We’ve been involved with international intrigue, car chases or forgotten horror recently, so let’s lighten things up a little. It doesn’t get much lighter than comedy great Don Knotts, a man with his very own style. No matter what character he was playing, whether it was on TV or on the big screen, he was always the same guy. Not much variety in his performance. However, when you are entertaining and can make people laugh, why mess with perfection. I’ve been a fan of Don Knotts since day one. I first remember him in the various Disney movies of the 70s. I actually didn’t watch The Andy Griffith Show until the late 70s when we got cable. By that time, I always made sure I got mom and dad to take me to see his latest film. I loved The Private Eyes (1980), a fun spoof on Sherlock Holmes and old dark house films that I know I’ll be covering here in the future. The Ghost and Mr. Chicken (1966) became a Halloween favorite of mine and was covered during my 31 Days of Halloween. In 1971, How To Frame a Figg came out during a time that comedy was changing. It was getting racier and boundaries were being pushed. So this movie, rated G at the time, definitely has some innuendoes one wouldn’t necessarily expect from a Don Knotts film.
Don Knotts plays Hollis Alexander Figg, a bookkeeper who shows pride in working for city hall. He thinks his job is pivotal and important. When in reality, he’s the dumbest bookkeeper in town and a prime target for the corrupt city officials to use as a scapegoat. They’ve been milking the money dry of funds for years and the government is starting to get wise. Old Charley Spaulding decides it’s time to use Figg and get rid of all of the other bookkeepers who might catch on their scheme. They buy a state of the art computer, which is quite laughable by today’s standards as it fills an entire room. Figg is moved out of the basement into an office, given a car and a sexy secretary played by the ever-sexy Yvonne Craig (yes, it’s Batgirl as you’ve never quite seen her before). The cast is full of supporting roles played by a ton of recognizable character actors. Elaine Joyce (Motel Hell and a list a mile long of TV appearances) stars as Figg’s girlfriend Ema Letha Kusic. Edward Andrews (Sixteen Candles and Gremlins), plays his typical role of a crooked mayor, and Joe Flynn (McHale’s Navy) stars as Kermit Sanderson, the only one who foresees issues with the plan but is always told to shut up. Of course, Figg isn’t entirely the nitwit they planned on and he stumbles across their plot. He’s aided by his bumbling sidekick, Prentiss Gates, played by Frank Welker. His face isn’t familiar but his voice surely is as he was the original Fred on the cartoon classic Scooby Doo, Where Are You?, which was the start of a very long career of voice work that continues to this day.

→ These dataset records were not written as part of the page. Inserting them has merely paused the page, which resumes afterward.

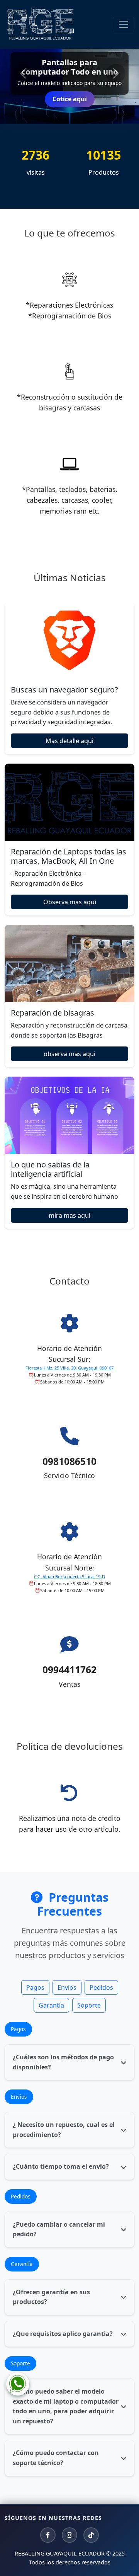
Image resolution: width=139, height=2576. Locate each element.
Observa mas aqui (69, 902)
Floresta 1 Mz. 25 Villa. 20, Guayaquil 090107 (69, 1368)
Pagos (35, 1987)
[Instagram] (69, 2535)
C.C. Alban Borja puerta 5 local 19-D (69, 1576)
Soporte (89, 2005)
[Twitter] (91, 2535)
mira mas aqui (69, 1215)
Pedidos (101, 1987)
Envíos (67, 1987)
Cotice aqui (70, 99)
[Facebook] (48, 2535)
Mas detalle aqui (69, 741)
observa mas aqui (69, 1054)
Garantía (51, 2005)
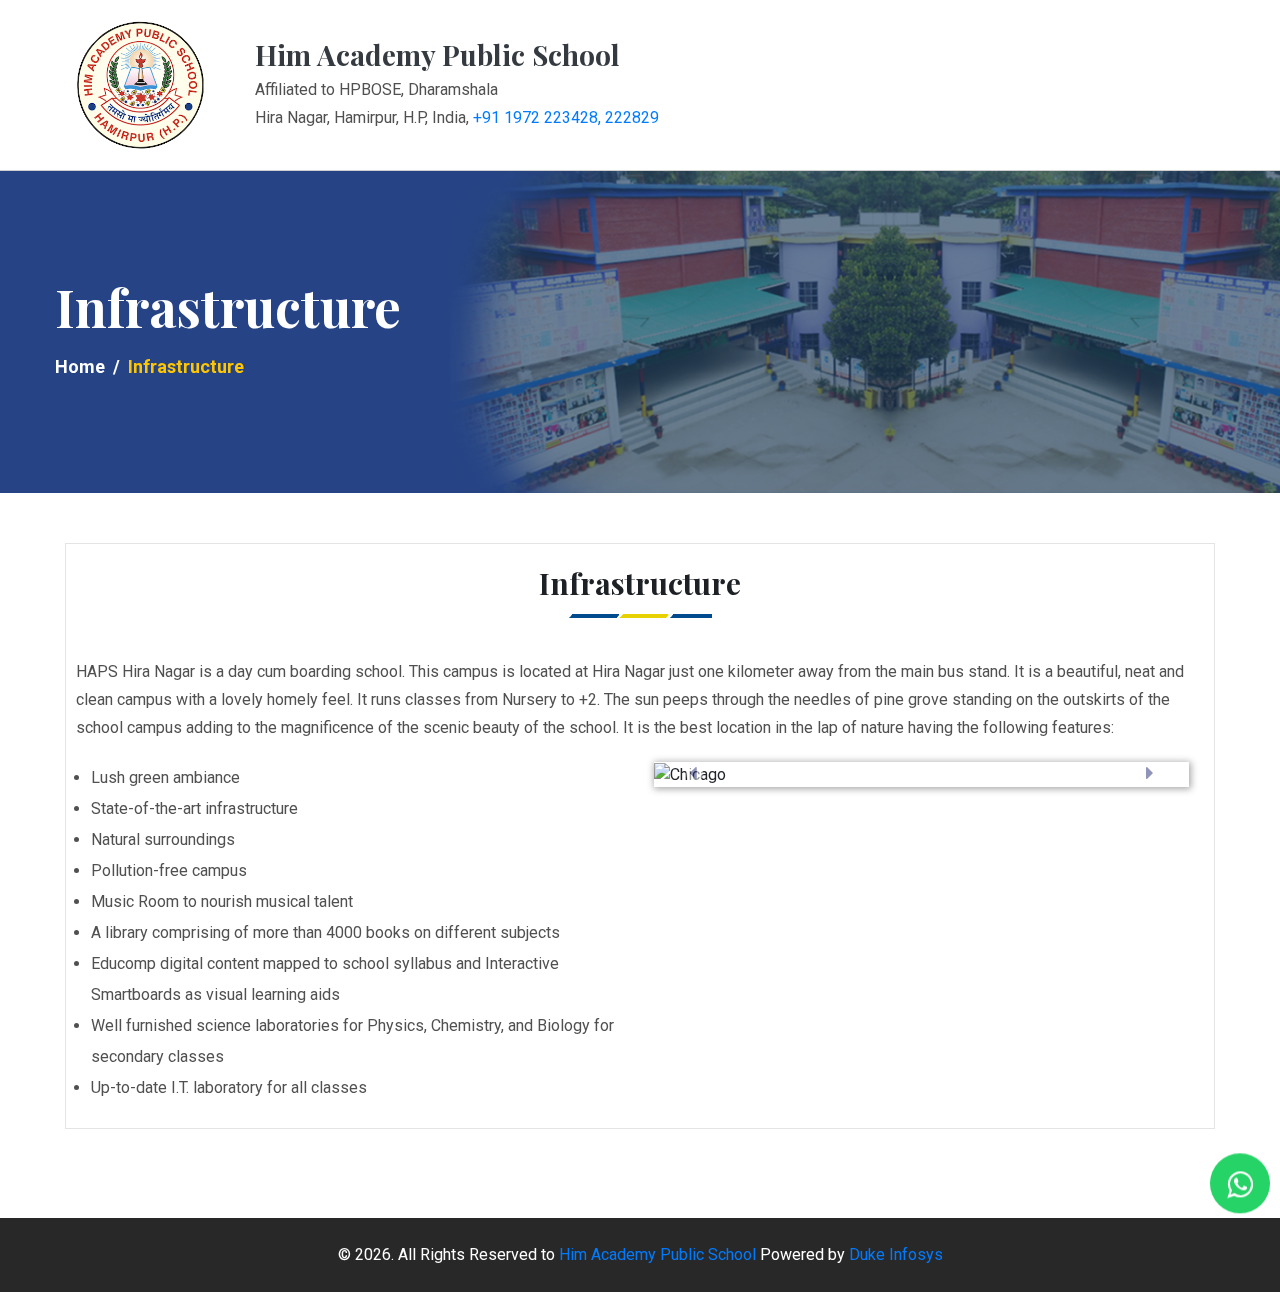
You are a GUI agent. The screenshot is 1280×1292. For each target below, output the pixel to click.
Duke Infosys (896, 1254)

As noted earlier, there is a hint of sexual innuendoes which had never really been present in a Don Knotts film before. At one point, old Charley tells Yvonne Craig not to point her breasts in his direction because nothing works anymore. A sign of the changing times, which may have contributed to this movie being a flop at the box office. It does suffer from some poor pacing and runs about 10 minutes too long. A 90-minute length would have been better. Sadly, it was the last time Don Knotts headlined a movie. Over the next four years he made a few TV appearances before Disney cast him in The Apple Dumpling Gang (1975), which started a string of successful movies in which he was either part of an ensemble cast or shared screen time with Tim Conway. This comedy is harmless and fun and a perfect way to spend a weekend afternoon. I recommend picking up the DVD or watching it on Netflix streaming. When you do, listen closely to the computer sounds towards the end of the movie. Sound familiar? They were used again two years later on The Six Million Dollar Man television series.